▶ [Problem statement] Below is a block of records; return all of them exactly, but without the images.

Stored data:
+---+
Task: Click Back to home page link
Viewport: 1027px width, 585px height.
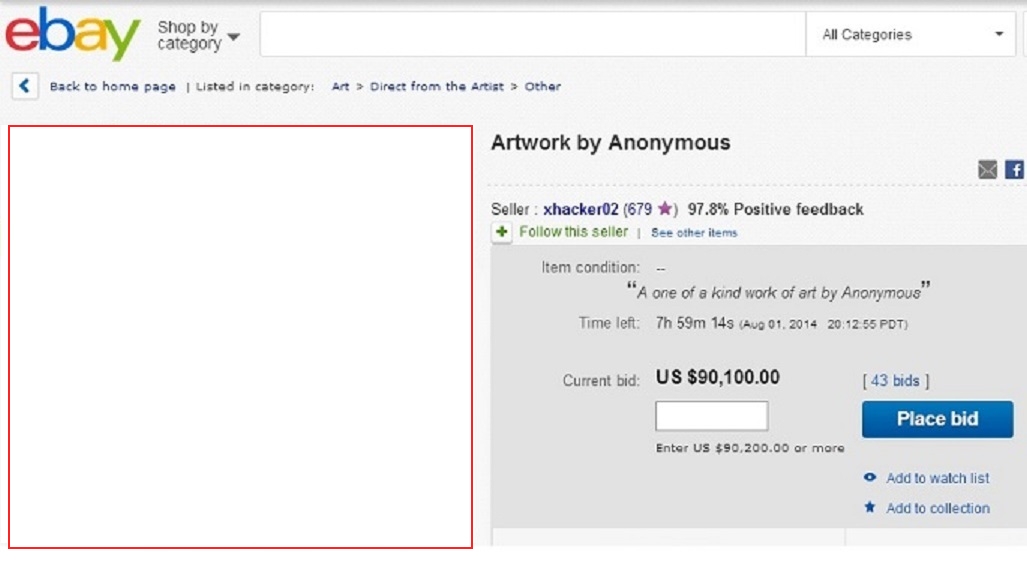Action: click(113, 86)
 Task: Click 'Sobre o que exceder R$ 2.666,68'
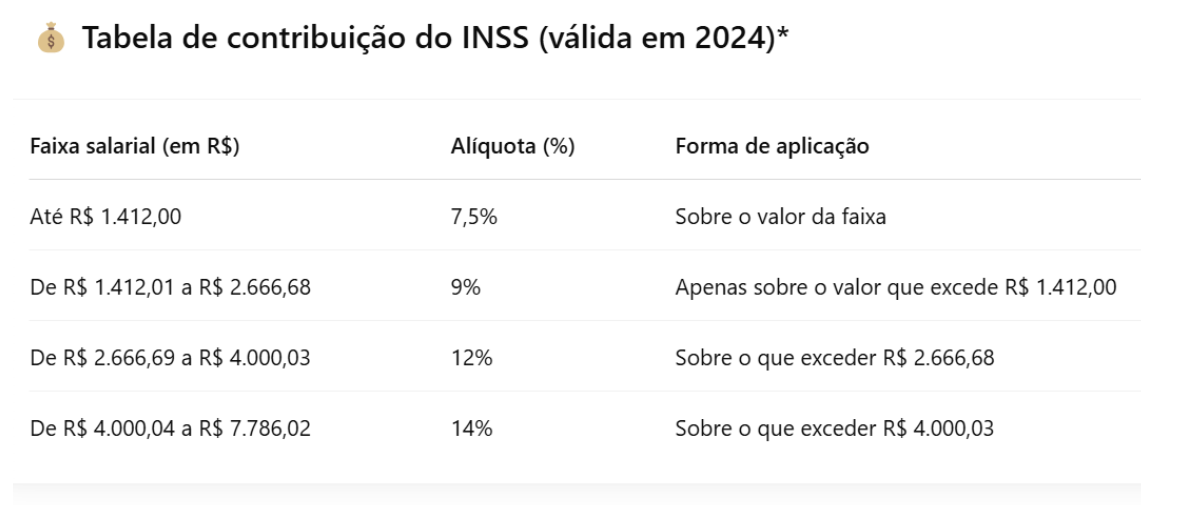pyautogui.click(x=835, y=358)
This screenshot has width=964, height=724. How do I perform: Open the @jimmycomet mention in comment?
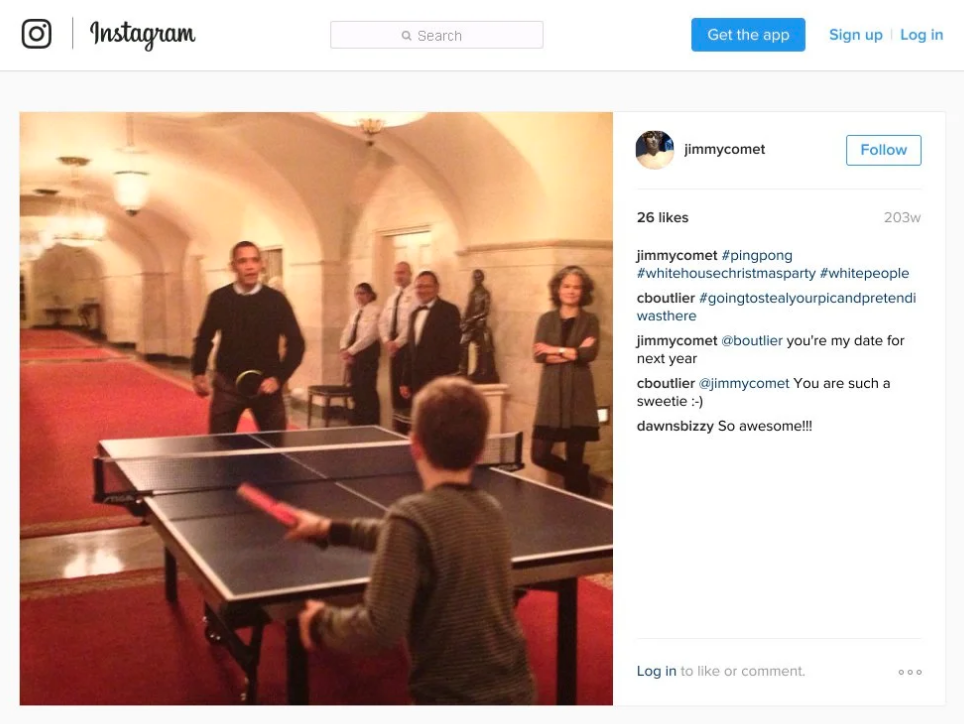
+---+
▶ [Answer for this exercise]
Task: Click Back to home page link
Viewport: 1027px width, 585px height.
Action: click(113, 86)
 Task: Click 'Sobre o que exceder R$ 2.666,68'
pyautogui.click(x=835, y=358)
This screenshot has width=964, height=724. How do I perform: Open the @jimmycomet mention in comment?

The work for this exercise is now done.